Du sommet liasique d’Aubenas, où abondent les fossiles, que faut-il pour arriver aux ravinements du trias qui dominent Fontbonne ? Cinq minutes. Et de là, au ruisseau granitique de Lautaret ? Dix minutes.

Nous avions fait en un quart d’heure le chemin que le globe avait mis des siècles et des siècles à parcourir. C’est du progrès, ou je ne m’y connais pas.

Le chemin d’Aubenas à la Bégude, que le docteur Munaret a justement appelé « les quatre plus beaux kilomètres de France », est aussi le meilleur manuel de géologie que je connaisse, à condition toutefois que la promenade soit faite en compagnie d’une personne instruite.

A la Bégude, c’est le commencement du monde, c’est-à-dire le terrain primitif, granit et gneiss.

A mesure qu’on remonte vers Aubenas, on trouve les terrains sédimentaires, marnes et roches, correspondant aux diverses variétés de grès et aux premiers calcaires. – Pour trouver les calcaires supérieurs (jurassique, néocomien et crétacé), il faudrait aller vers le Rhône en suivant la direction de l’Ardèche.

Au-dessous du pont de Lautaret, on trouve les granits porphyroïdes qui ont soulevés le gneiss.

A mi-chemin d’Aubenas à Lautaret, à la porte d’une grange sur le rebord de la route, on aperçoit un filon basaltique – le prolongement d’un de ces dikes qui coupent le Coiron en tous sens, artères pétrifiées qui portaient autrefois la chaleur dans l’immense corps de la montagne.

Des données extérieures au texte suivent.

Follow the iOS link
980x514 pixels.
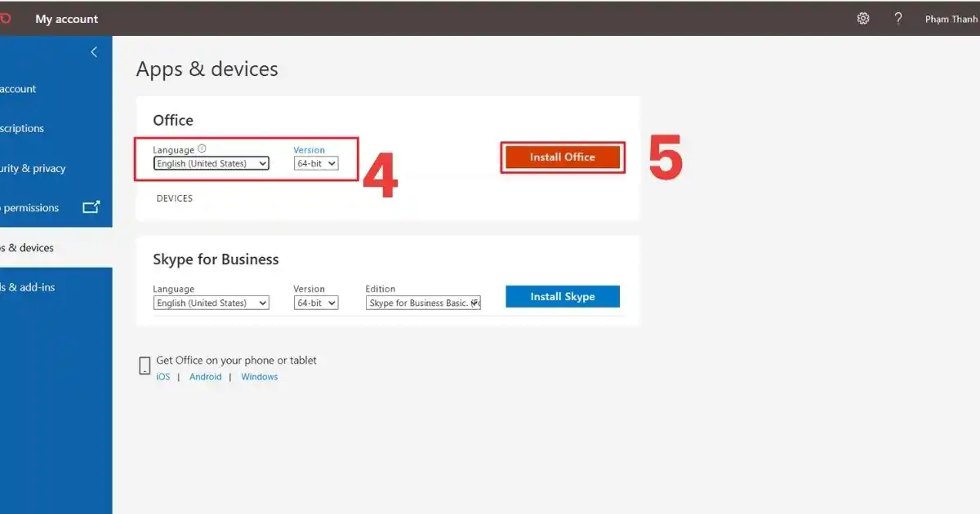(x=163, y=377)
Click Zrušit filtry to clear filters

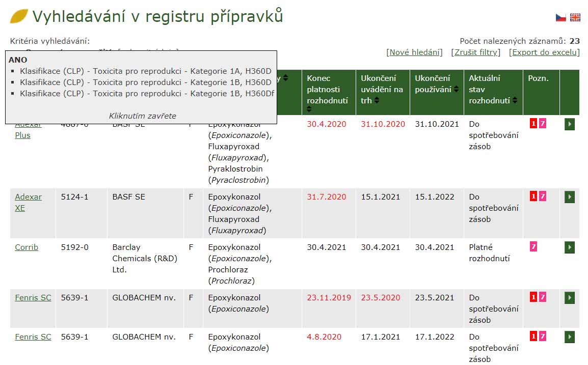(475, 52)
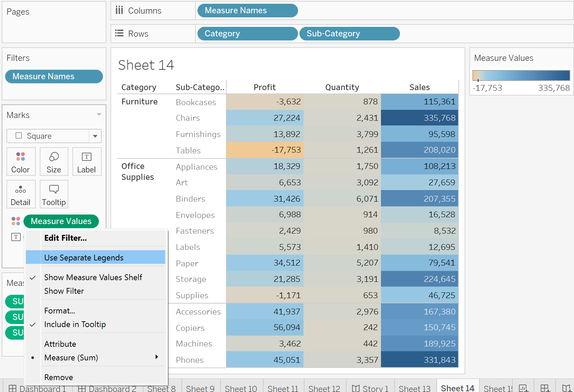Open the Square mark type dropdown
574x392 pixels.
(95, 136)
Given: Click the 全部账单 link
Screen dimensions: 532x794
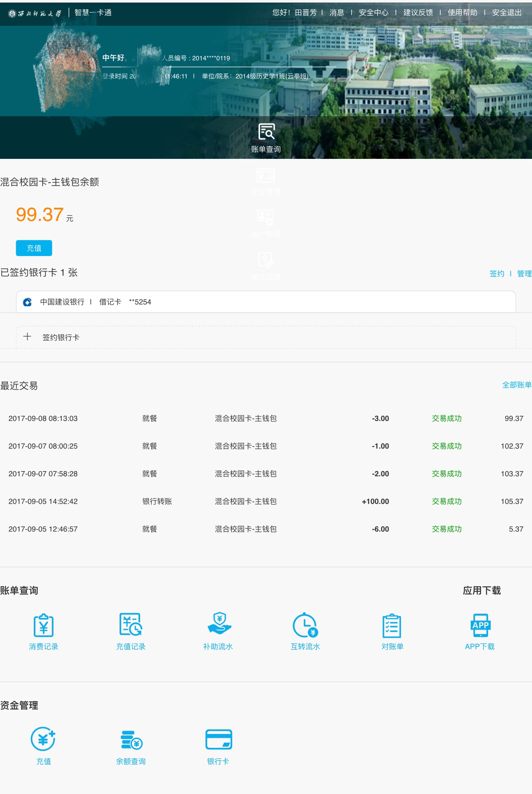Looking at the screenshot, I should pos(517,385).
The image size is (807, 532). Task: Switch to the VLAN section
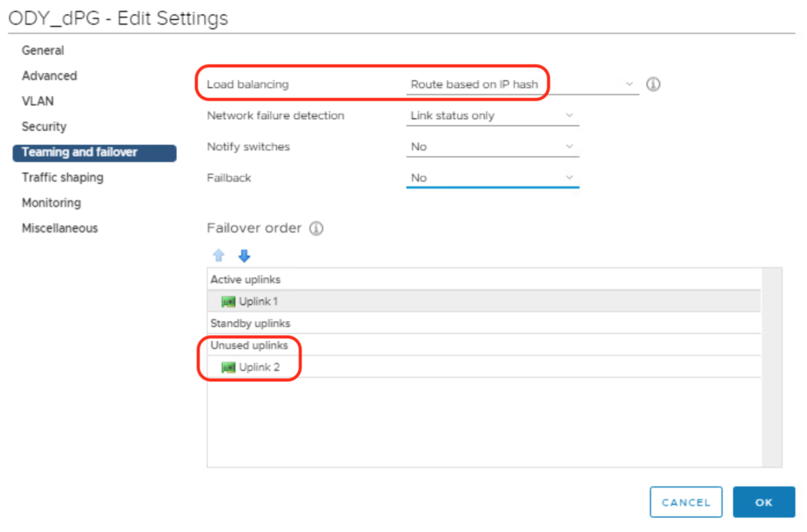click(x=38, y=102)
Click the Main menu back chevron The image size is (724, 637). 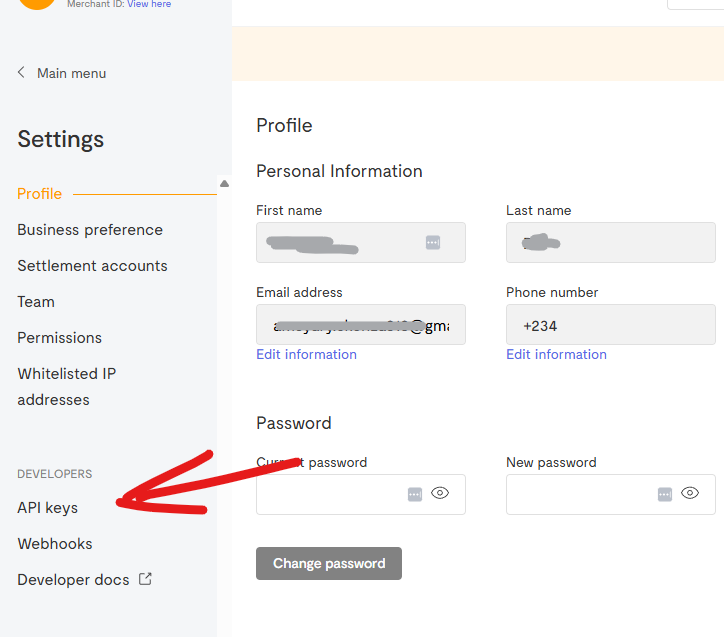pyautogui.click(x=22, y=73)

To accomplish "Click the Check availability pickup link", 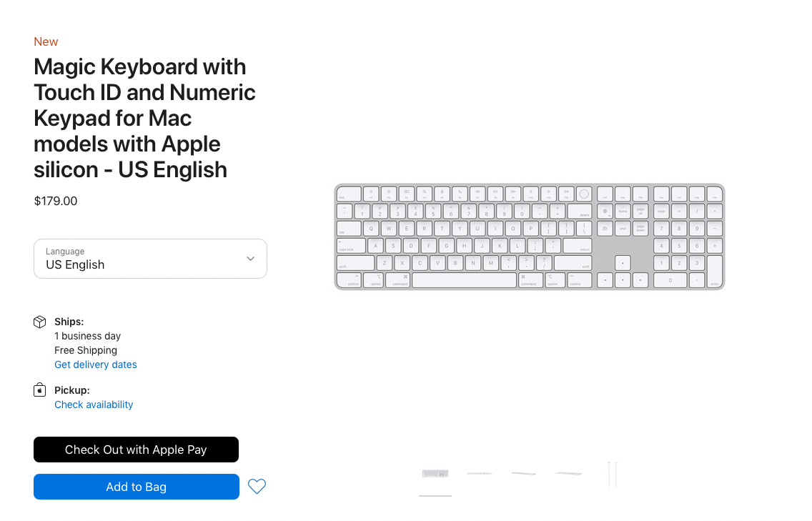I will point(94,405).
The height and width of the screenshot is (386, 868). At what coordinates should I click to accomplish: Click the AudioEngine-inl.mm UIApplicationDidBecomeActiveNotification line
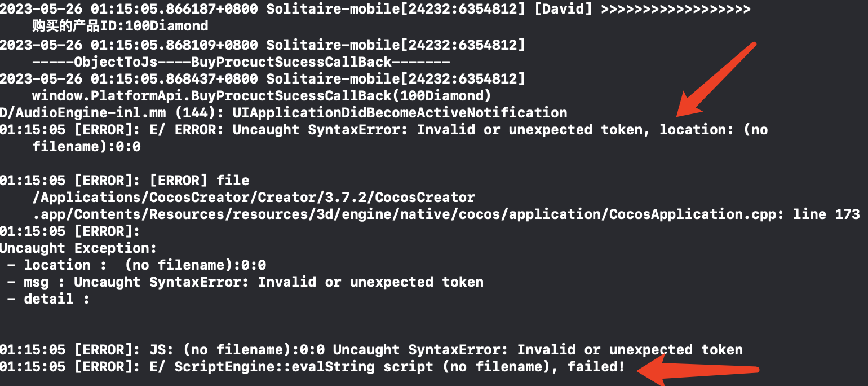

Quel touriste observateur n’a pas admiré ces dikes en montant ou en descendant l’Escrinet ? Il y en a un précisément qui barre le col de la montagne et dans lequel il a fallu creuser un grand croissant pour faire passer la route.

Quand on approche de la Bégude, et généralement de tous les villages situés près du lit de l’Ardèche, on est frappé de l’alternance des pierres noires et blanches employées à la construction des maisons. On dirait un damier, où le granit plus ou moins quartzeux, forme les cases blanches et le basalte les cases noires.

La partie du lit de l’Ardèche laissée à sec présente également l’aspect d’un immense damier par ces mélanges de cailloux quartzeux et basaltiques, au milieu desquels se détachent un assez grand nombre de porphyres rouges.


Il y a dans l’enclos des Frères maristes à la Bégude, une source minérale dite de St-Joseph, obtenue au moyen d’un sondage pratiqué dans le granit schisteux. L’eau est élevée à l’aide d’une pompe à bras qui peut donner un débit de 14 ou 15 litres à la minute. Sa température est de 14 degrés ; elle nous a paru faiblement gazeuse et alcaline, et nous soupçonnons un mélange avec de l’eau douce qu’on pourrait peut-être faire cesser par un meilleur captage.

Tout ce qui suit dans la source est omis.